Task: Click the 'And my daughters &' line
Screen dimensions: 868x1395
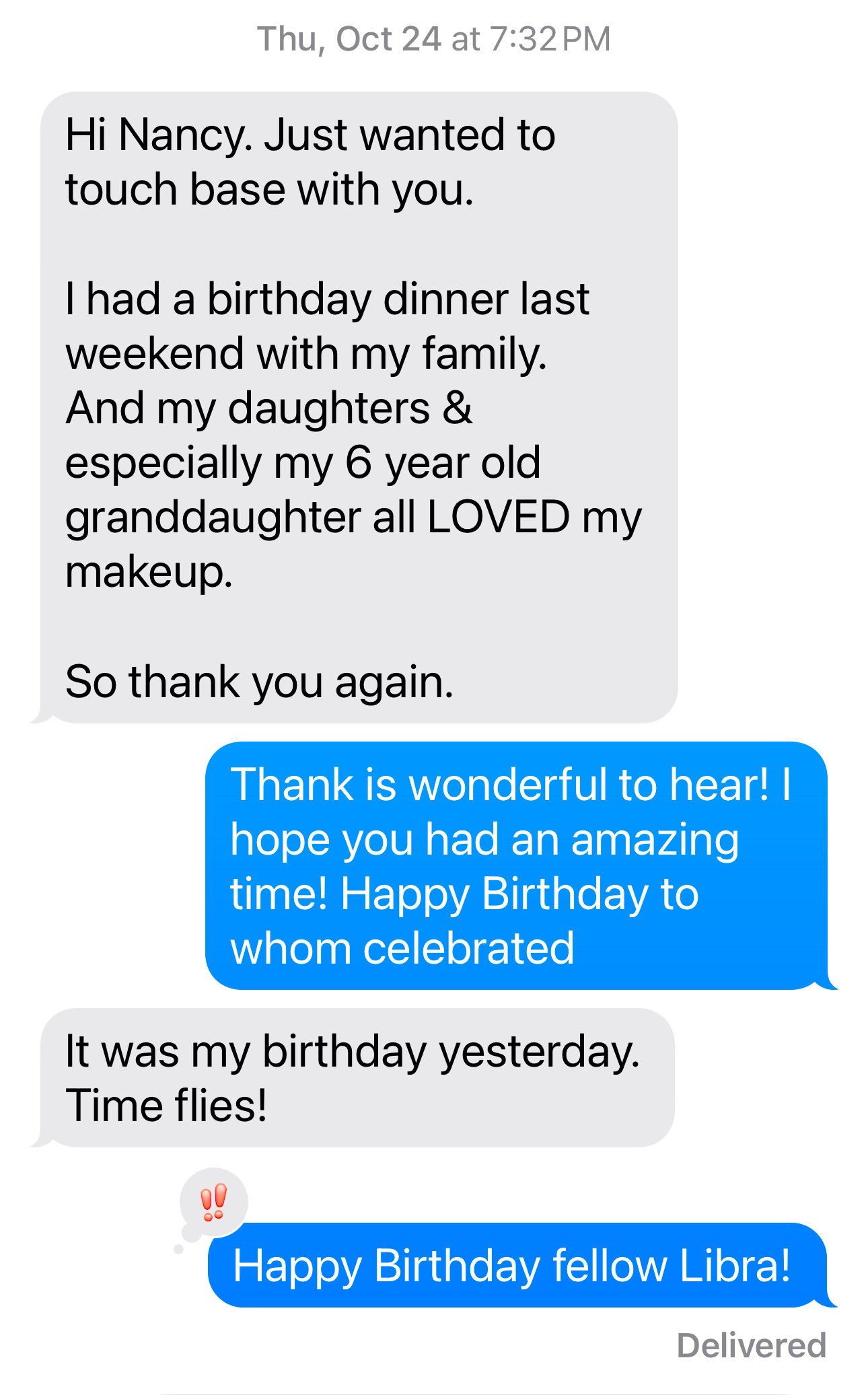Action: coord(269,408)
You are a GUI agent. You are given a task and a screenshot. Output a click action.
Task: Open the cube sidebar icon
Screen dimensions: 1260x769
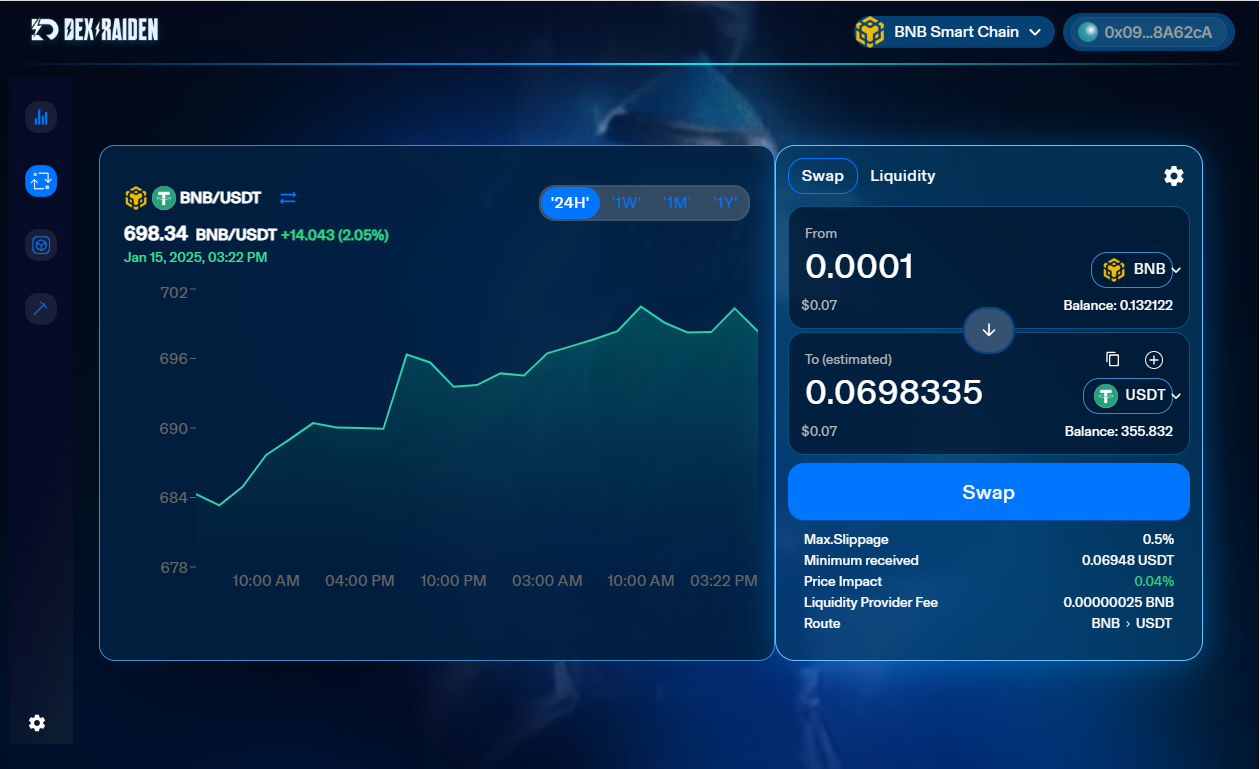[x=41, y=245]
+===+
What is required - When you reproduce the material, keep every word exact and leave each picture out.

Reply -
Task: Click the 'And my daughters &' line
Screen dimensions: 868x1395
Action: coord(269,408)
You are a GUI agent. You are given a task and a screenshot. Output a click action.
Task: Open the cube sidebar icon
Screen dimensions: 1260x769
[x=41, y=245]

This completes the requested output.